NOW LET’S BE HONEST…I think that we are all guilty here. We look at the Pharisees and scoff at their lack of recognition, but then again we also look at the Israelites after crossing the Red Sea and scoff at their lack of faith. We look down at David for calling Bathsheba to his bed chambers and roll our eyes at Jonah for fleeing from the Lord, but aren’t we all guilty of these same things? I don’t know about you, but I’m a pharisaical Israelite serving as both king and prophet – I am hesitant to believe, I am quick to lose the faith, I fall into desires of the flesh, and run away from those responsibilities I do not want for myself. I am a Pharisee. I am the Israelites. I am David. I am Jonah.

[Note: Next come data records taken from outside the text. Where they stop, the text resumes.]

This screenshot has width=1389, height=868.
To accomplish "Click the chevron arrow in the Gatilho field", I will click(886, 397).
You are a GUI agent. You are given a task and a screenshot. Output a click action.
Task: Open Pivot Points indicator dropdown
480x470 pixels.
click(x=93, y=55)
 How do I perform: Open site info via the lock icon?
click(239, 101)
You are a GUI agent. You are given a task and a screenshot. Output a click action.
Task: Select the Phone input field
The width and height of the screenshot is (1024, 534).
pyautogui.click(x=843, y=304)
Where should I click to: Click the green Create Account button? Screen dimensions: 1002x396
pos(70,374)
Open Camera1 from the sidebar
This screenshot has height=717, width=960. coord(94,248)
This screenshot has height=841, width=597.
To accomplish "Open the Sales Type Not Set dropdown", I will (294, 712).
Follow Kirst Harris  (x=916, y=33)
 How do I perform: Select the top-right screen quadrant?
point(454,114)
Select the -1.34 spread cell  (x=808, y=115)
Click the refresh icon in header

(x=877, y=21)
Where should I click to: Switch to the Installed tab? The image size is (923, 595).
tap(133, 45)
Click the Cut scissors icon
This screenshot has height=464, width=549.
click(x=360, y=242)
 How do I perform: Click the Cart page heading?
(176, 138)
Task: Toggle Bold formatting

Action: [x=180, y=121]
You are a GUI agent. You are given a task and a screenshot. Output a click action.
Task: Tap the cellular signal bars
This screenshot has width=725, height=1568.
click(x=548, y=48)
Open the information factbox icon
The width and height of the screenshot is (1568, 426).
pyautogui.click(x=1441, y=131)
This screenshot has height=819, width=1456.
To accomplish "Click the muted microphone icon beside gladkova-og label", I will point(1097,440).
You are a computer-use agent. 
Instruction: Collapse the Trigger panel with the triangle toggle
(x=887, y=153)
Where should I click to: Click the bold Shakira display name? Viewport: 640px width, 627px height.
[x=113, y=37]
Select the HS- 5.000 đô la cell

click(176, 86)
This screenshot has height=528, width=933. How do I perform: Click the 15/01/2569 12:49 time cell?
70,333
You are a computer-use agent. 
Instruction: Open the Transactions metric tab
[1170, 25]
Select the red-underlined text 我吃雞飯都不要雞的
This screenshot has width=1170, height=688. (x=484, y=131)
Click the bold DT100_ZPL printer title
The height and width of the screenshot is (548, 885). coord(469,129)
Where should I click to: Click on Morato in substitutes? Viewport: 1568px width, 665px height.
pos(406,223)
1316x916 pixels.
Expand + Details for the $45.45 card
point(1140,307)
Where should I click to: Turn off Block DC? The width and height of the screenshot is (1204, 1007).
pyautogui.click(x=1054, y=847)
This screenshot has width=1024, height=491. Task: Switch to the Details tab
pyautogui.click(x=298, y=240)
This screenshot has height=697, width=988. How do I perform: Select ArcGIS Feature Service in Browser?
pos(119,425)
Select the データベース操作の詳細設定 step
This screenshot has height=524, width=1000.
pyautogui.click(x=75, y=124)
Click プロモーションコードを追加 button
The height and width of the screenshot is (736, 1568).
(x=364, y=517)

My challenge to you is this: Look at Jesus how he truly is and fall in love with him in a whole new way. Not the movie Jesus nor the Sunday school Jesus nor the watered-down, Buddha-like Jesus preached about in our churches. Fall in love with the radical, charismatic God who came down to bring both life and light to all mankind. Fall in love with the Jesus who stormed the temple the moment he saw that things were becoming more prideful than they were worshipful. Fall in love with the Jesus who put truth above all else, loving people through his straightforward facts and wisdom rather than with sugar-coated encouragements. Fall in love with the Jesus who spent hours with the "other" people, those people that everyone else silently looked down upon and judged from their lofty positions of status and power. Fall in love with the Jesus who didn't conform to society around him, but instead tore society down at its very frameworks and gave birth to a movement grounded in the reality of a good and loving God whose definitions of "good" and "love" are vastly different than those definition we have adapted in our own world. [Some of] the things we speak about in church and see in the movies are true, don’t get me wrong, but there is so much more to him. He was much more than just a man sitting around a campfire singing "Kumbaya"; he was a man with a passion and a purpose, living each and every day to its fullest as he ushered in the kingdom of God. He was so much more.
Don't be a Pharisee, but likewise don't fall into lukewarmness. Become a disciple. Become a follower of the Way. Accept your part to play in this divine romance that unfolds before us and don't turn our Messiah away simply because he isn't what you expected. He's what you need.
Will the real Jesus Christ please stand up?